- What the task requires -
Reproduce exactly only the lines from the line that holds "Instruction: Click the" to the line that holds "This screenshot has height=955, width=588.", inclusive, in the listing below, and please leave out every picture.

::: Exercise material

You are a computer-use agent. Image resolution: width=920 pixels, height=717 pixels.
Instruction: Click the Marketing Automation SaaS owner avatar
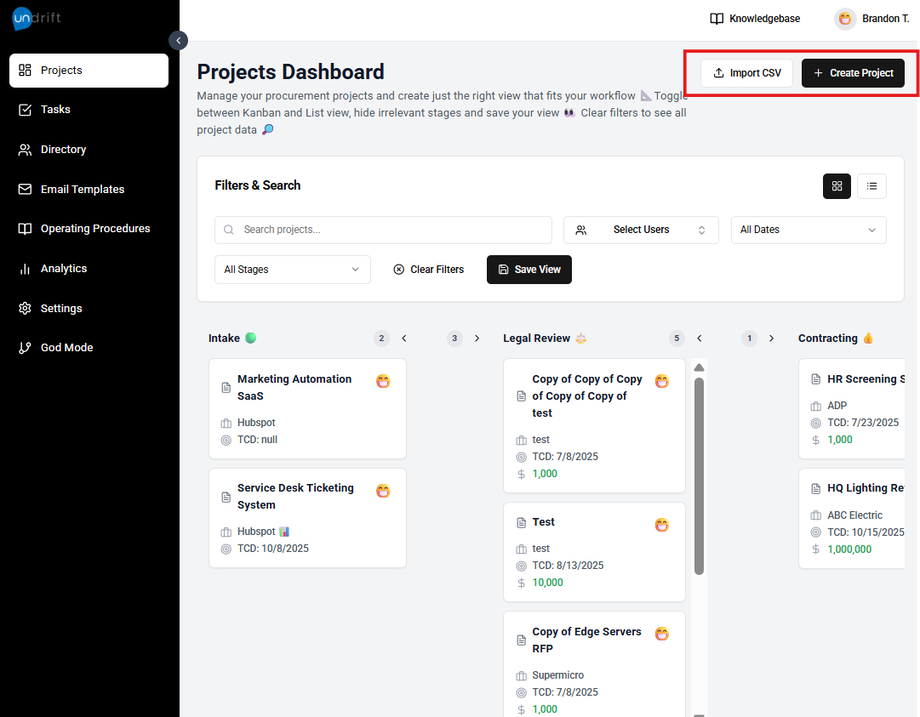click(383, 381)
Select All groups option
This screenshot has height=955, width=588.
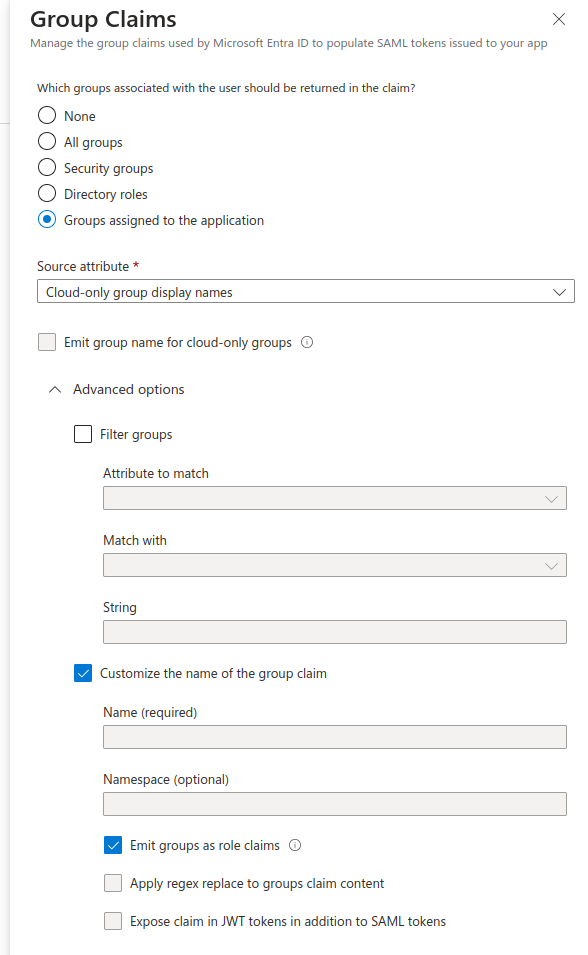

::::::
::: Exercise material

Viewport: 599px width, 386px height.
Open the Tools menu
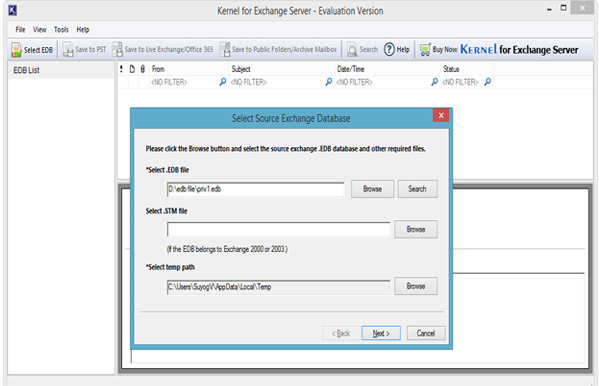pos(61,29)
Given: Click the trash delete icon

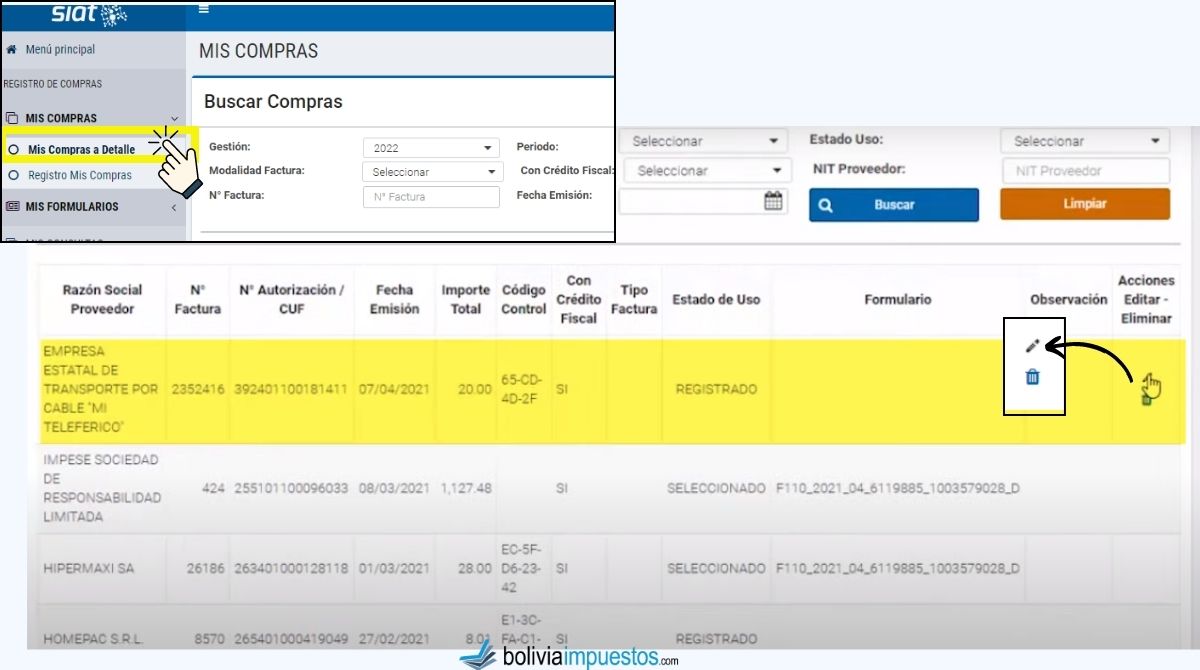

::::::

- Solution to the exercise -
Instruction: Click the Marketing Automation SaaS owner avatar
click(383, 381)
Select All groups option
This screenshot has height=955, width=588.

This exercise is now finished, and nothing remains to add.